Though the tiles received in the dealt hand are obviously important for determining your initial goal, it is not so rare that a player ends up winning with a hand where most of the tiles of the MJ have been picked from the wall or from other players’ discards. So do not conclude that a bad deal must mean your chances of winning are poor.
The better you know the rules, particularly what scores most and what special hands are possible, the more proficient you will be at collecting good hands. It’s worth reminding yourself of the more obscure special hands and what can give you a double before each session.
Have a copy of the playing aid to hand so that you can check up on this during the game.
Although luck plays a large part, the art of saving is all about understanding the probabilities of obtaining the hand you desire at any stage in the game. Experienced players are constantly evaluating this from what has already been discarded or punged/konged and from deducing what others are trying to achieve.
Saving for anything worthwhile will usually have risks associated with it. You need to try to cultivate an understanding of the probabilities of achieving a given hand as the game develops. It’s something beginners are sometimes fearful of, so they tend to bomb out with a low scoring hand. Try not to be too timid.
East Wind always pays and receives double the score, so one clearly needs to take this into account while trying to construct a hand. But try not to be too fearful of being East Wind. Rather see it as an opportunity to gain something from your opponents.
On the other hand, if you can see another player is heading for a high score (and you are rather weak) it’s better to go for a quick MJ and survive as East Wind for the next game (when you may have a better chance of winning).
If you are not East Wind and he seems to be doing rather well, you need to pay attention to that.
It’s worth looking for the potential of a hand to be a good one and having the patience to save for that, but also you sometimes need to accept that luck is against you this time and aim to minimize the damage.
Bear in mind that a pung/kong of Dragons will give you a double, so they are usually worth hanging on to until you can see that getting a set has become hopeless.

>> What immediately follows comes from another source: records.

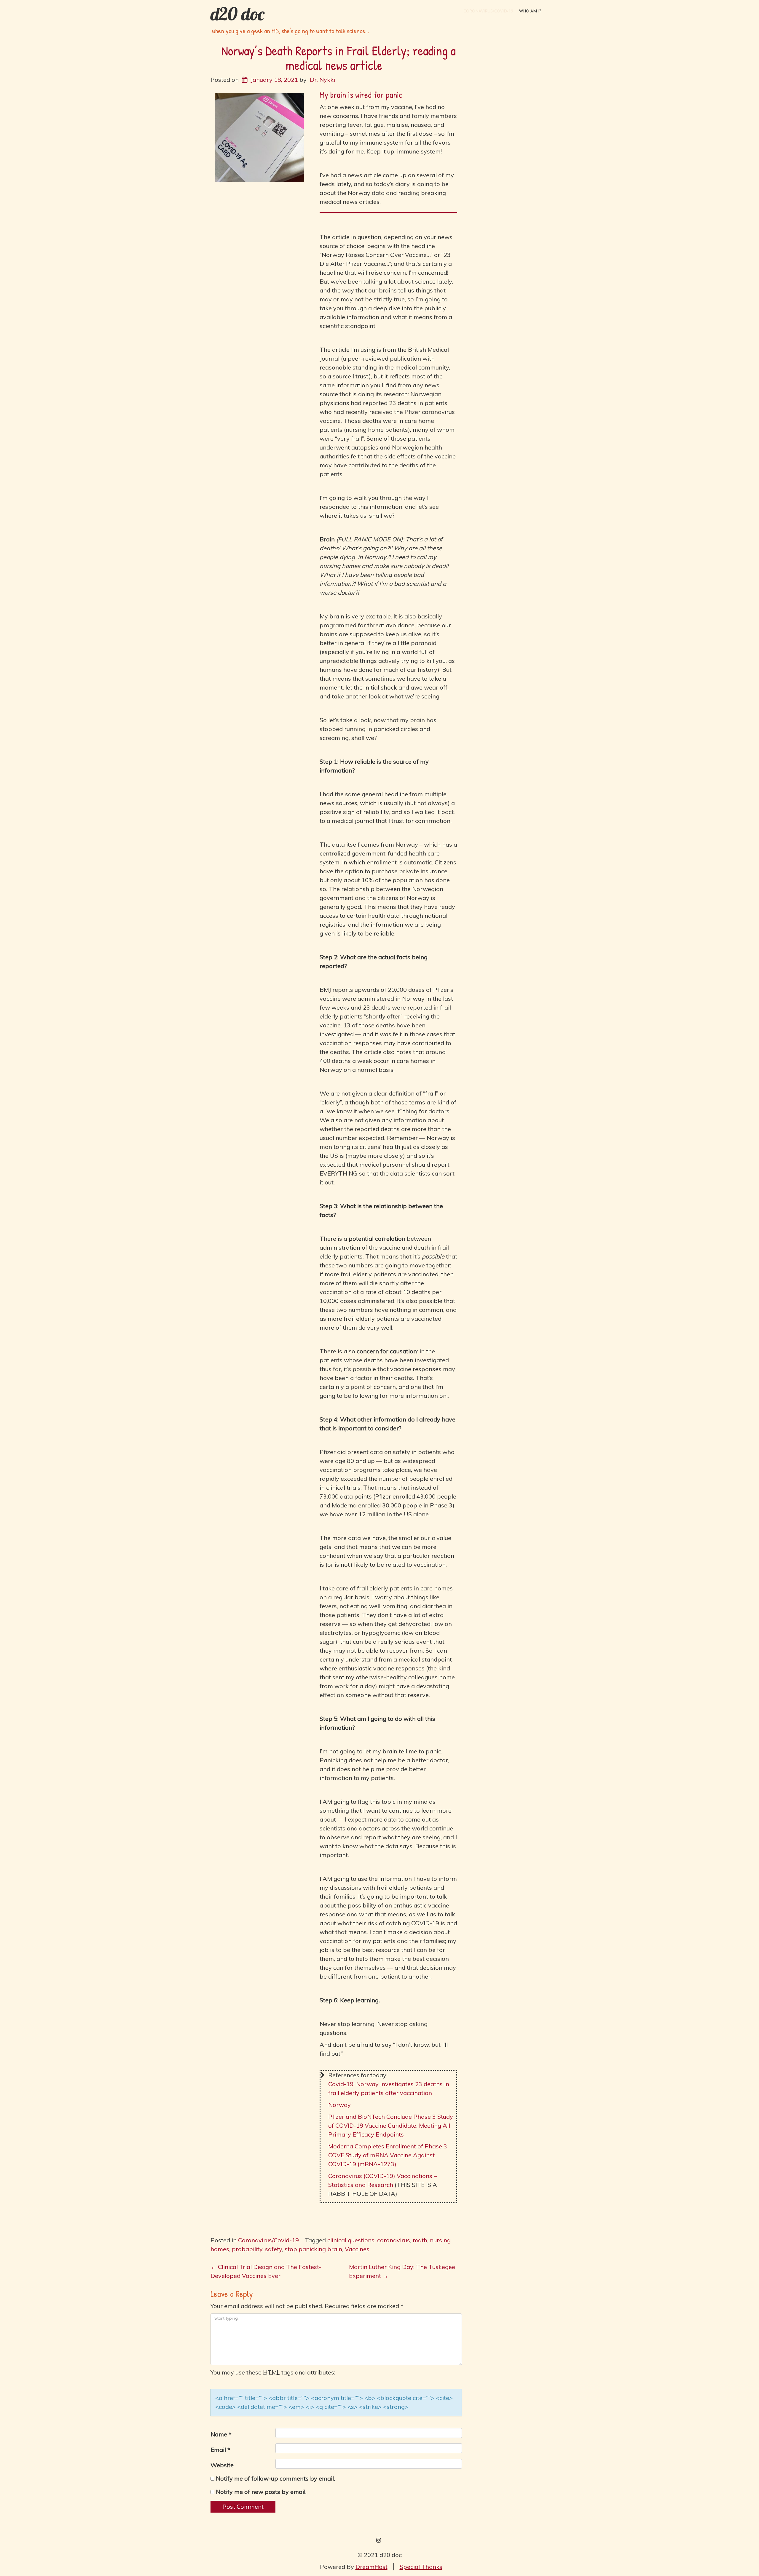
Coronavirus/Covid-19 (488, 11)
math (420, 2240)
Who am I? (530, 11)
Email (220, 2449)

Make sure you know your own Wind. A pung/kong of this will give you a double.
Make sure you know the prevailing Wind [d]. It may not be East.
If your Wind is the prevailing Wind, a pung/kong is worth two doubles to you.
Note that a kong is worth four times the pung equivalent. For example, an exposed minor pung is worth 2 but an exposed minor kong is worth 8. Kongs of major tiles are very valuable, especially if they are concealed.
Make sure that you know all the special hands and try to assess your chances of achieving one as the game progresses.
If you are saving Bamboos, bear in mind “Imperial jade” if you are deciding which of two Bamboo tiles to discard.
If All pair honours is a possibility think carefully before you pung. If you have three of a set in your hand, then pick up the fourth from the wall, don’t immediately declare a kong.
If you are saving for “The thirteen unique wonders”, consider converting it to All pair honours if you start to get pairs.
If you are close to getting all the three Dragons, bear in mind “The three great scholar”s.
If you are making kongs from different suits, think of “Fourfold plenty”.
If you are trying to save for “The wriggling snake” or “The thirteen unique wonders”, be wary of others’ kongs.
Avoiding a dirty hand
A clean hand gives you another double and is usually a good thing to go for as a matter of course. But it is worth bearing in mind that there are other ways (somewhat more difficult) of forming a double, such as a concealed hand and a hand of all majors/honours.
If you already have a number of other doubles in your hand (e.g. your own Flower/Season, Dragons, your own Wind, prevailing Wind) then it might be more sensible to go for an easier dirty hand.
If you have a pair from a suit you do not want, make it the last of that suit that you discard.
It’s worth trying to keep your options open as the game progresses and assessing your position relative to your original aim. Is it now realistic? Is a better hand now possible?
However, a radical change of direction might leave you at a disadvantage, for you have thereby lost previous opportunities to choose tiles that would have fitted your new plan.
Try to assess the chances of completing your MJ as the size of the wall diminishes. One wall represents about 9 tiles for you.
Normally it’s wise to avoid a chow as it scores nothing and deprives you of a double.
However, if the appropriate tiles are in your hand, it’s worth choosing your discards so as to keep the chow option alive for as long a possible. For example, if you have a 2, 3, 4 and 8 of Bamboo – none of which you really want – discard the 8 first. Likewise, if you have a 2, 3 and 8.
Should someone then go fishing early you would have a better chance of a simple MJ.
Saving for the special hand of Triple Knitting can be tricky, unless you adopt the appropriate rack organisation.
I have found that the following procedure works well.
- Place sets of three on the extreme left, followed by sets of two – leaving singles to the right.
- Within these categories, order the tiles numerically (1s or 9s to the left).
- Keep the suits in the same order with a set – (say) Character, Circle, Bamboo.
- Adjust your tiles to keep to this pattern as you progress towards a MJ.